Réforme des collectivités : ne pas confondre proximité des élus et démocratie de proximité.

Discussion

Avec le discours de politique générale du nouveau Premier Ministre, Manuel Valls, a ressurgi brutalement le serpent de mer de la réforme des collectivités territoriales : division du nombre de régions par 2, disparition des départements d’ici 2017. En d’autres temps on a connu les socialistes bien plus réservés sur la question, voire même totalement opposés à toute tentative de réforme comme celle de l’intercommunalité récemment.

Depuis lors, dans la majorité gouvernementale, les élus locaux socialistes ont mangé leur écharpe tricolore : redécoupage des cantons, retour à la charge sur l’intercommunalité et demain suppression des départements et fusion des régions. Heureusement que Nicolas Sarkozy n’est pas à l’origine de ces propositions impies, la gauche bien pensante l’aurait brûlé en place publique pour hérésie.

Si l’on peut soupçonner à juste titre la grosse ficelle de communication (tant que les élus défendent leur marigot, ils n’embêtent pas grand monde) la question demeure fondamentale sur le fond.

–          Il est clair qu’une clarification des compétences et une mise en cohérence des territoires est indispensable, et personne véritablement ne le nie. Chacun d’ailleurs le justifie pour le voisin tout en étant beaucoup plus nuancé à son propre propos : on a vu en Livradois se développement des argumentaires surréalistes autour des bassins de vie, de la nécessaire proximité : tout juste s’il ne fallait pas retourner à la seigneurie féodale, ce qui aurait été plus clair pour un certain nombre de baronnets – pardon, conseillers généraux – locaux qui se sentaient déposséder de leur fief.

–          Où cela coince-t-il ? Au final la réponse semble assez simple de mon point de vue : si chacun est convaincu de la nécessité de la réforme tout en s’évertuant à la repousser chez lui, c’est parce que les élus locaux ne VEULENT pas de cette réforme. Quand on rencontre des élus d’autres territoires – si, si, certains élus locaux passent par-dessus les montagnes pour aller voir leurs voisins – ceux-ci sont stupéfaits de découvrir 7 communautés de communes pour moins de 27 000 habitants…

–          Aussi, chercher à convaincre au nom des économies, de l’efficacité ou de la modernité est inévitablement conduit à l’échec. Il y aura toujours un exemple un argument de plus ou moins de bonne foi pour que « … oui, MAIS pas ici monsieur… », voire un argument politique binaire : c’est une réforme de droite ou de gauche, mais jamais celle du bon camp. Inutile donc de perdre du temps à chercher à persuader celui qui de toute façon ne le sera pas.

o   Alors que faire ? C’est simple : partant du principe qu’on ne pourra pas obliger à voir celui qui ne veut pas voir il faut renverser la question : demander aux « résistants » comme ils peuvent faire aussi bien divisés que rassemblés.
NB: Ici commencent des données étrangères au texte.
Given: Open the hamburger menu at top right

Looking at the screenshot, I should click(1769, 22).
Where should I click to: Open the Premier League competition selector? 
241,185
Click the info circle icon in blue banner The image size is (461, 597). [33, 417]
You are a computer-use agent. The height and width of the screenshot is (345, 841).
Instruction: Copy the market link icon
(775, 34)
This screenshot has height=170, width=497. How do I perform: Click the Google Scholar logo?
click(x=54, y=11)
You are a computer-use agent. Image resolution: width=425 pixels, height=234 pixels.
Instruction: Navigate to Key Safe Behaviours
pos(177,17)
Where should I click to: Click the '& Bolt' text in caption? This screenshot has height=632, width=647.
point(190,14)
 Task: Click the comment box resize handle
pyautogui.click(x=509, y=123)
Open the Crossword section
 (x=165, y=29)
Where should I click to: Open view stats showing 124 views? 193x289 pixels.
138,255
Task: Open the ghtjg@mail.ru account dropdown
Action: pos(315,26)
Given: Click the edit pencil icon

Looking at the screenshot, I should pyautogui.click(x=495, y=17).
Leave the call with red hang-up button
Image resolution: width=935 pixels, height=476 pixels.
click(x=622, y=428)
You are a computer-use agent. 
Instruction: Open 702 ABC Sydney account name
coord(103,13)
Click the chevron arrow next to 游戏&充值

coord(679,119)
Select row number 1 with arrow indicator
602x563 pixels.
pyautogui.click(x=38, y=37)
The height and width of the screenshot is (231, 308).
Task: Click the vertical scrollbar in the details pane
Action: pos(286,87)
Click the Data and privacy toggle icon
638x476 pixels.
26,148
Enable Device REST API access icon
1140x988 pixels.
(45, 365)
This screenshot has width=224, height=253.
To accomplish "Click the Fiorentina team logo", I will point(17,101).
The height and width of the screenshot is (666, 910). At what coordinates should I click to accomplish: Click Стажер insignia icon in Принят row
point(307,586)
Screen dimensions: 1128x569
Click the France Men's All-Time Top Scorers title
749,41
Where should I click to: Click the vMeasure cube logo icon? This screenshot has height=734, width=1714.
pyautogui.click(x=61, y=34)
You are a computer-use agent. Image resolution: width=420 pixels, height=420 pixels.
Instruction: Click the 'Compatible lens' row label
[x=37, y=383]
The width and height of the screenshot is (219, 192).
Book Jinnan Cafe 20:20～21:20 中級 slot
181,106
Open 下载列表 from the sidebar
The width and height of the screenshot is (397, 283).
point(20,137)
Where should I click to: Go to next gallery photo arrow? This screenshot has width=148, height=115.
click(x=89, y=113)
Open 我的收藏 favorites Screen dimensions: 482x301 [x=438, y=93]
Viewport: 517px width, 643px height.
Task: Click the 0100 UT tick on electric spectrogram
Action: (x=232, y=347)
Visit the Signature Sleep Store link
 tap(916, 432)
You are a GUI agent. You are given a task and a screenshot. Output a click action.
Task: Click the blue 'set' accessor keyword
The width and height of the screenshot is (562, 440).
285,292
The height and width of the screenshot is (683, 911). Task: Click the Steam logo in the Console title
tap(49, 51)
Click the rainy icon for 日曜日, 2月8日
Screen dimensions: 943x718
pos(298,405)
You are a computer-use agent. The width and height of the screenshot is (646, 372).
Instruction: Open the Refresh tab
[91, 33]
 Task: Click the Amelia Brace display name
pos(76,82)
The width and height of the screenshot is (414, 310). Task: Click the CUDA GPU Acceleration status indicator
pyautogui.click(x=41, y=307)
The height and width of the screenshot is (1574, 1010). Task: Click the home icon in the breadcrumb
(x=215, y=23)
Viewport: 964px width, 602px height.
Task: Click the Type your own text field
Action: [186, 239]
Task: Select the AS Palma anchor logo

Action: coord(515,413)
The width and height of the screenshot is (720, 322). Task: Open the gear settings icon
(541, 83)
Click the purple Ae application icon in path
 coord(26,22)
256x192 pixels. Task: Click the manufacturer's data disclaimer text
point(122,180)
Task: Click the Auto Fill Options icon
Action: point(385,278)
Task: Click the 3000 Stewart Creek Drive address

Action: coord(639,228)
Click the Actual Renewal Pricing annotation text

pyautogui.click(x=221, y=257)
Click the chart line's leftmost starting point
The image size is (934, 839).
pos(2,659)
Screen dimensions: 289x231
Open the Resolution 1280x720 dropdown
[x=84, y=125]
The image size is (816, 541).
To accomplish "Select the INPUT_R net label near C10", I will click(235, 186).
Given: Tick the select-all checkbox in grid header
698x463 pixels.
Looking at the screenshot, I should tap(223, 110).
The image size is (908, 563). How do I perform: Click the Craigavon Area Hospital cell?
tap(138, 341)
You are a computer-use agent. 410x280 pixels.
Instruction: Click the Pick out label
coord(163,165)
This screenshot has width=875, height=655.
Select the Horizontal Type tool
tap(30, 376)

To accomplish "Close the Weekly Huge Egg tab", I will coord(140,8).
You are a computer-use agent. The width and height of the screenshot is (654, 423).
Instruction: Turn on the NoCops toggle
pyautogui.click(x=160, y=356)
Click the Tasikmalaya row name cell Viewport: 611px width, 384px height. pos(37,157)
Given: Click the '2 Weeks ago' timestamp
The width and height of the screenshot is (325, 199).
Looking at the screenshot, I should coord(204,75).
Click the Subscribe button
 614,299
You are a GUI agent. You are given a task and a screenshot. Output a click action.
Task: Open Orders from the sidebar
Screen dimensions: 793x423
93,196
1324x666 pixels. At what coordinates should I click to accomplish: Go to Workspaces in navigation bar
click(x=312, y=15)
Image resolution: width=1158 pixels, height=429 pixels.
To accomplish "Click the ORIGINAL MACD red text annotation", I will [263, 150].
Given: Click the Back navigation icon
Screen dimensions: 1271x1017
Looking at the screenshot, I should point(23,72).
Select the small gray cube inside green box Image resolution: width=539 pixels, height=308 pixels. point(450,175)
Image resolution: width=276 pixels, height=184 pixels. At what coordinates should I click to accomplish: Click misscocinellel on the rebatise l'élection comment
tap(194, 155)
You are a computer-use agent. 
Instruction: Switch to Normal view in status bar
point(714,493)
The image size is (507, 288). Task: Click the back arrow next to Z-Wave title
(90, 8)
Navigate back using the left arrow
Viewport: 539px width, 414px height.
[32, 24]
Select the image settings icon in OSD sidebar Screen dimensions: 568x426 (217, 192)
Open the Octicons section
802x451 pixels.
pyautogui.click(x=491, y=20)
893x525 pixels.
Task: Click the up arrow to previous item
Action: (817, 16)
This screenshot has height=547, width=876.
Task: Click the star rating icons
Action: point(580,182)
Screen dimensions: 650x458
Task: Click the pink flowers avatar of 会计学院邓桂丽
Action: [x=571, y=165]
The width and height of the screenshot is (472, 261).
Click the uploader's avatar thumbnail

Ils seront dans l’incapacité totale de le faire et encore plus face aux évolutions actuelles ! Explosion des frais de fonctionnement, limites administratives inadaptées, échelle des projets bien supérieure à celle des territoires administratifs. Il faut d’ailleurs une bonne dose de mauvaise foi pour défendre son fief et solliciter le voisin pour un projet subitement devenu d’un « intérêt supra-communautaire ».

o   Bien plus, le renversement du questionnement met en lumière la seule vraie raison à ce maintien d’un maillage territorial trop petit : il crée un échelon de décision qui échappe au contrôle des citoyens, la réunion des présidents de communauté de communes qui décident ensemble, charge à eux de « faire passer la pilule » à des conseillers communautaires élus directement désormais à qui on explique qu’il n’y a pas le choix.

o   Ainsi, sous couvert de la défense des intérêts locaux, ce sont en fait des intérêts biens peu collectifs qui sont protégés : ceux d’une oligarchie qui ne tient pas trop à ce que l’on vienne décider à sa place. Comment s’étonner ensuite du désintérêt des citoyens pour la vie de la cité ?

L’urgence est donc de franchir le pas en ayant en tête de manière obsessionnelle la présence au plus près du citoyen dans la prise de décision, ce qui est souvent antinomique de la proximité d’un élu « protecteur », pour ne pas dire « parrain » à qui on délègue naïvement le soin de vous protéger contre l’extérieur.

Sortons donc très vite de cette vision féodale et replaçons les citoyens au cœur du processus de décision ? C’est cela, la vraie réforme territoriale de proximité.